The Unhealthy Cook’s Healthy Cookbook

So, I have to have something to take to work for lunch next week, because our parking lot is so over crammed that if you leave at lunchtime to indulge your fast food addiction, you will not find a parking space when you return and have to park in the overflow parking which is a mile away.  Seriously.  And we do actually have a cafeteria, but unfortunately it is very much like the grade school cafeteria I remember from fourth grade and nothing like the glorious Google cafeteria that is the stuff of legends.  So you brown bag it.

So I look in the fridge and find a bag of baby carrots that are fast drying out and turning a chalky white color.  Carrots Are Healthy.  Must Be Used.  Cut those in half and then in half again into matchsticks.  Throw them in a deep pan with a stick of butter and a little oil and a whole lot of cinnamon, because cinnamon was a healthy thing, wasn’t it?  Cover and let that steam/boil/brew for about 10 minutes.

Red Cabbage.  Anything red or purple is good for you, yes?  One fourth of that, sliced thinly.  The very last big of a celery heart that is getting pretty droopy.  Celery has something or another in it that’s supposed to be good for you, so chop that up as well.  A forgotten bag of unsalted sunflower seeds.  Those MUST be good for something, they certainly kept David Duchovny an active member of Sex Addicts Anonymous for the past 20 years.  A big handful of those.  And some garlic.  Everyone knows garlic is good for you.  And some oregano, too.  Isn’t it currently a health thing?  Throw all that in the pan with the carrots and recover and cook for five more minutes.

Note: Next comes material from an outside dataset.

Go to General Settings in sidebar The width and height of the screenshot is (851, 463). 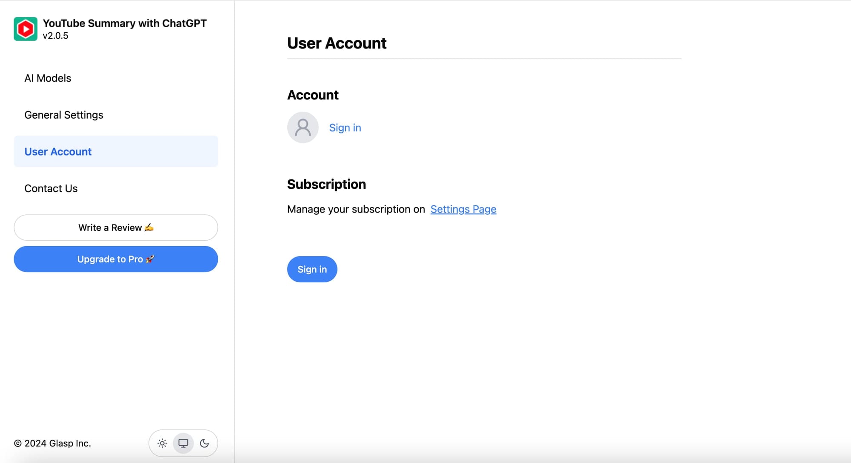point(64,115)
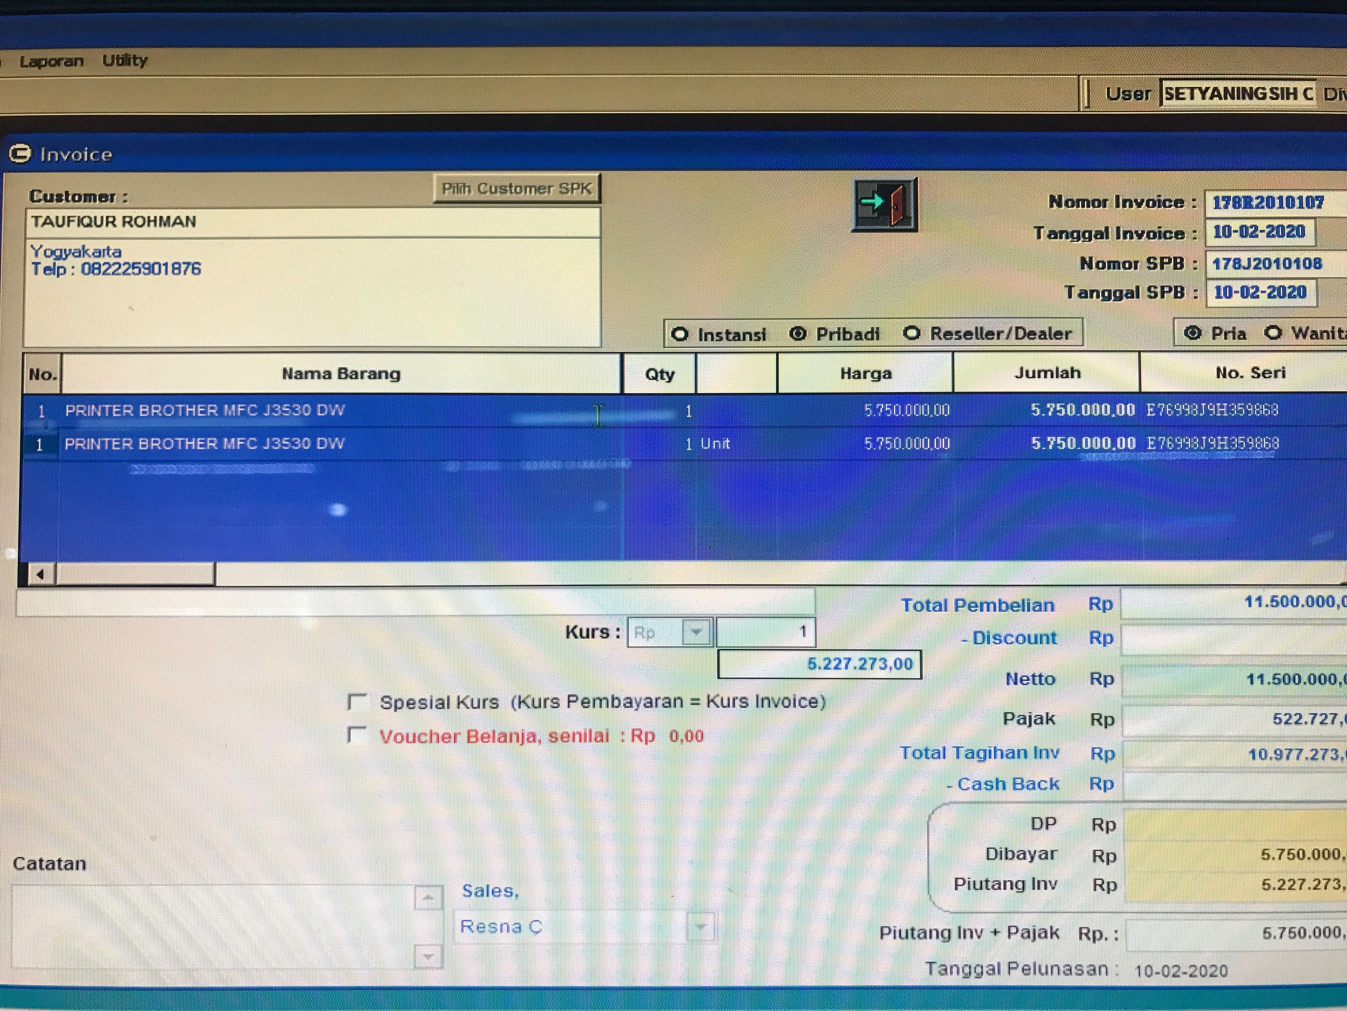The height and width of the screenshot is (1011, 1347).
Task: Select the Pria gender option
Action: (x=1193, y=333)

Black beans.  Protein.  Drain that can and let is drip dry in the strainer.  Mustard.  This salad must have a sauce of some type.  Add some balsamic vinegar to the mustard, which now ensures the salad will NOT be pretty but will have an interesting mix of tastes and textures.  Dump that in a bowl and pour in the cabbage mess and stir until well mixed.  Add a handful of that Nutritional Yeast Seasoning you bought last year that was supposed to taste like cheese and actually tastes nothing whatsoever like cheese.  Stir some more, then dump it into a plastic container and store it in the fridge to “develop the flavors”.